THE PROBLEM
Please rewrite every line of the material from the one containing "You are a computer-use agent. The" through the end of the material, raising each coordinate in the answers by 113. Leave the pictures out.

***** DATASET RECORDS *****

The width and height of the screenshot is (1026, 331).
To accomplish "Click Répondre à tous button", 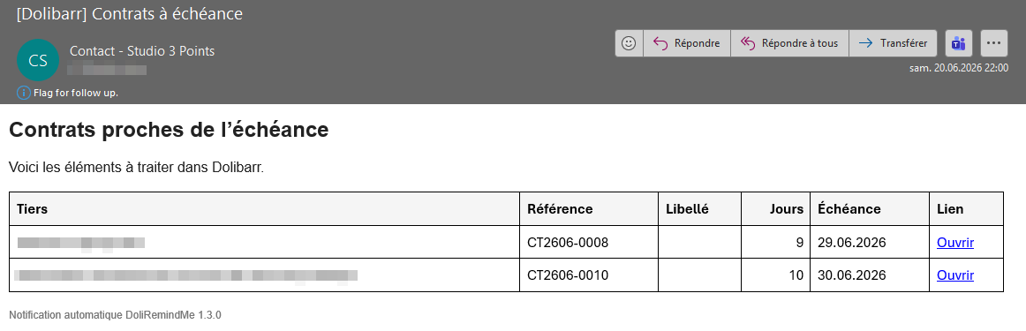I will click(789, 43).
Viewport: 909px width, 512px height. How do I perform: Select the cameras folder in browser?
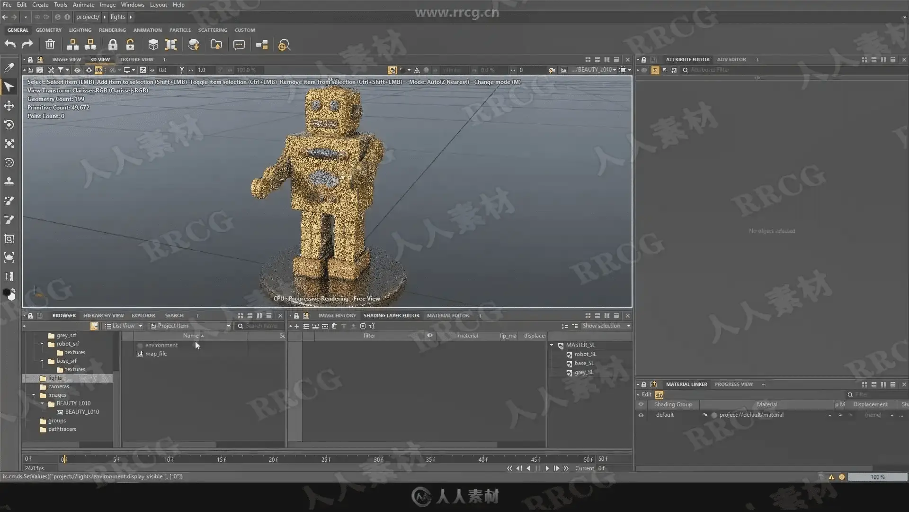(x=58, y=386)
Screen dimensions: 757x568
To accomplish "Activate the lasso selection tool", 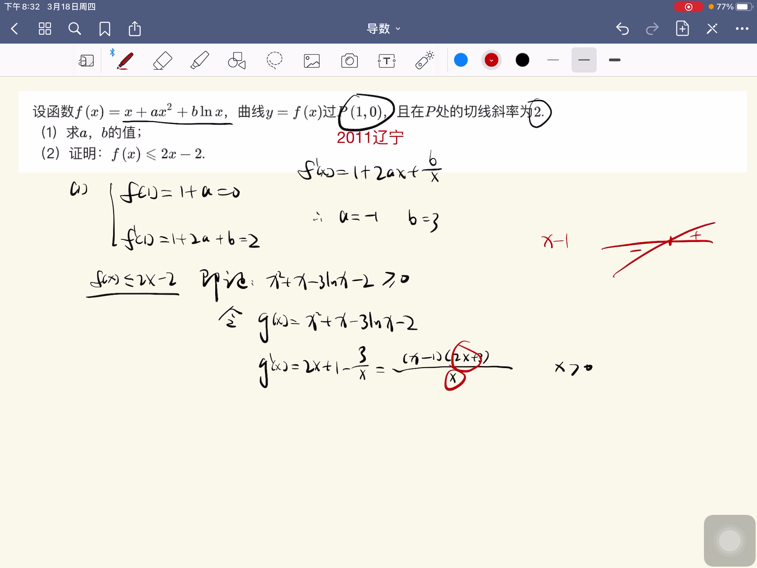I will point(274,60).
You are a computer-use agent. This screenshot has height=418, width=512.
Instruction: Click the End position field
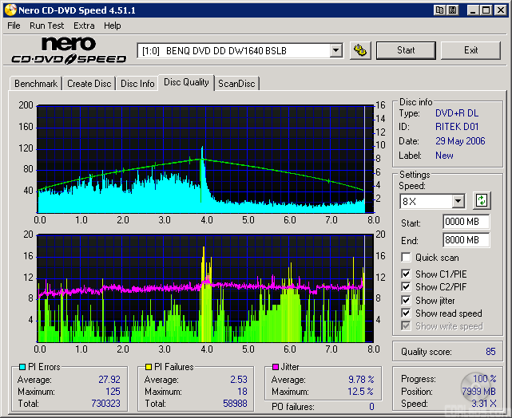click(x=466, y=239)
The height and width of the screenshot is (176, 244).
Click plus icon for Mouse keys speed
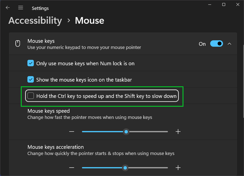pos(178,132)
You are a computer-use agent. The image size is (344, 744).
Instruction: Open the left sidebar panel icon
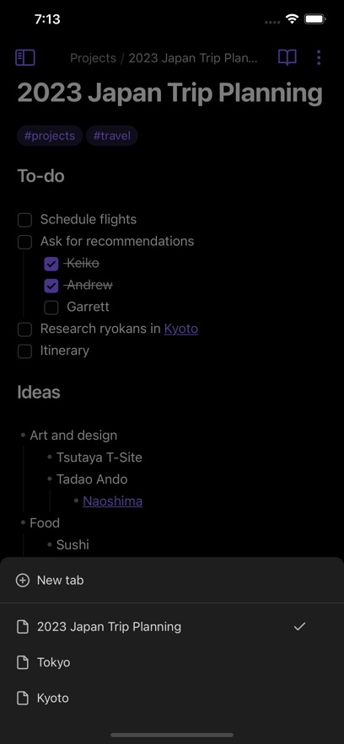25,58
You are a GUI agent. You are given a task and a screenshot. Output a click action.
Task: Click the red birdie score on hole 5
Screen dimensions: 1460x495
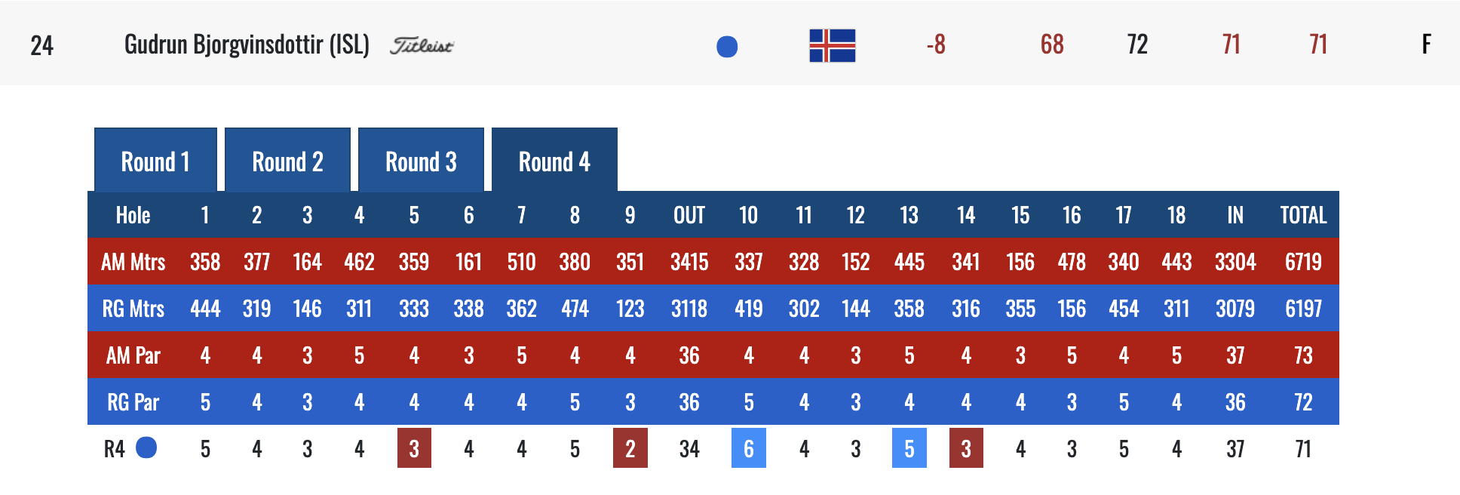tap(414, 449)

*****

RESULT
You are a computer-use agent. The image size is (344, 744).
Instruction: Open the left sidebar panel icon
138,171
You are a GUI agent. You are given a task and a screenshot. Output a click action.
Task: Click the red birdie score on hole 5
Screen dimensions: 1460x495
tap(527, 562)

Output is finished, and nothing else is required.